▶ **Problem details**: Each record that follows should be duplicated exactly, except for its pictures.

▶ **Entries provided**:
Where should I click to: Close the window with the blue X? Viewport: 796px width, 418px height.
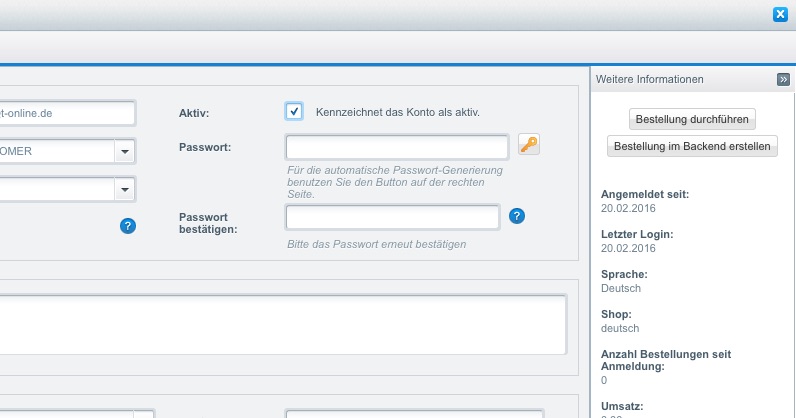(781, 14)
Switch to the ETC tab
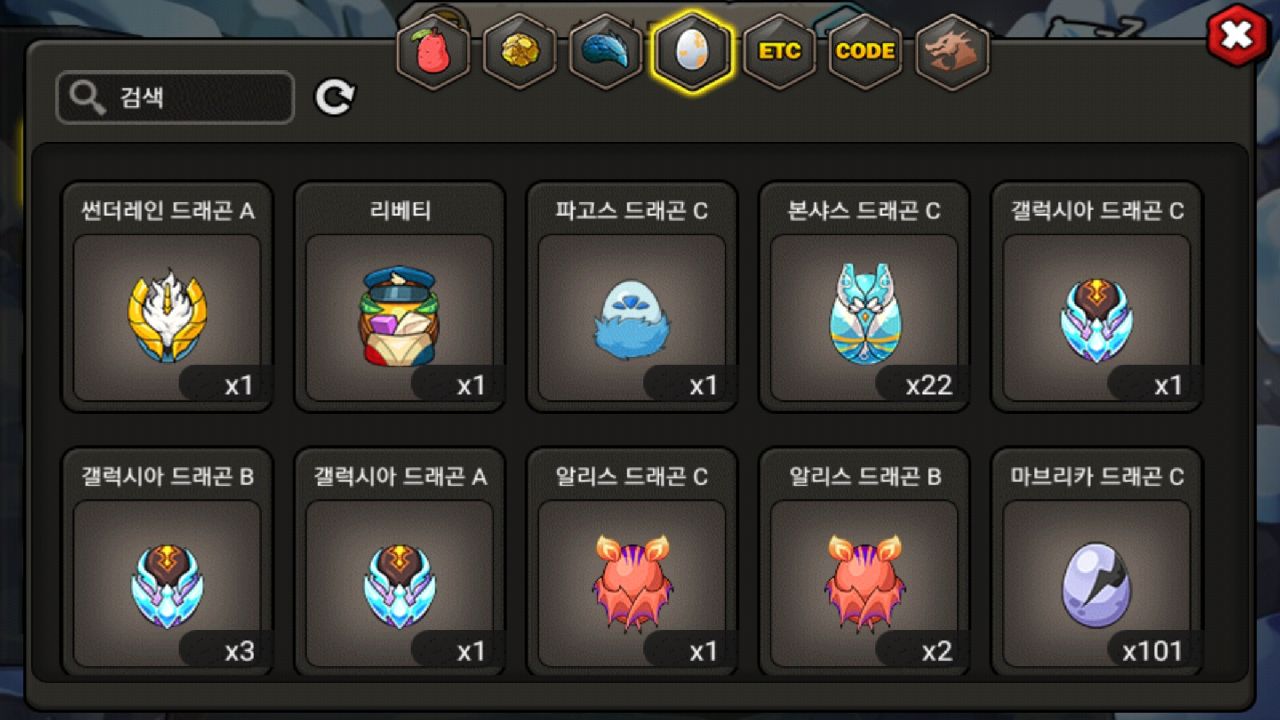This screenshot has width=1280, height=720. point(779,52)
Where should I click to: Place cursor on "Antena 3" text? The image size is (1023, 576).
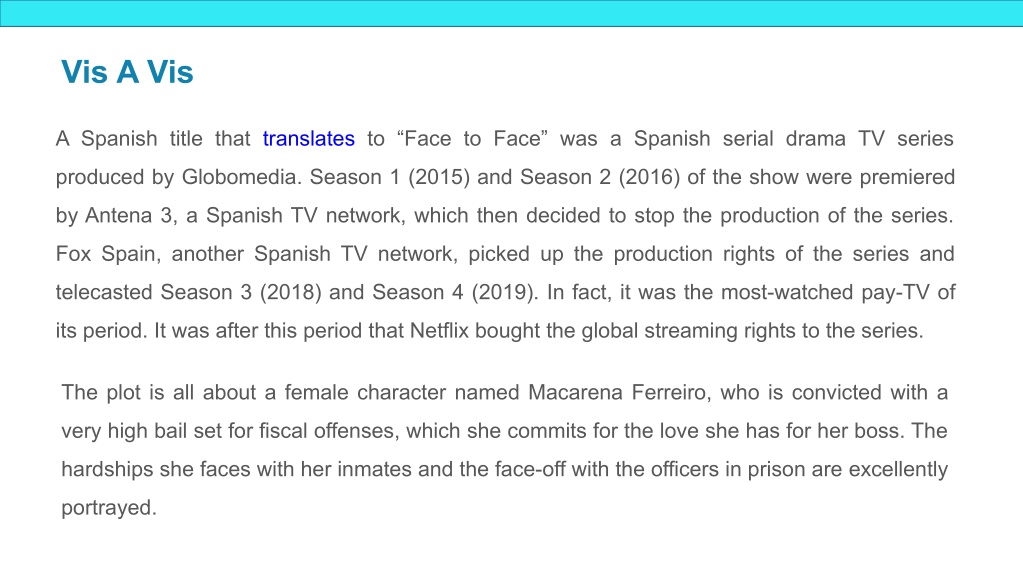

▶ **Solution to this task**:
Where should I click to: Close the window with the blue X? Viewport: 796px width, 418px height.
(781, 14)
Switch to the ETC tab
This screenshot has width=1280, height=720. point(779,52)
Where should I click to: Place cursor on "Antena 3" text? The image size is (1023, 576).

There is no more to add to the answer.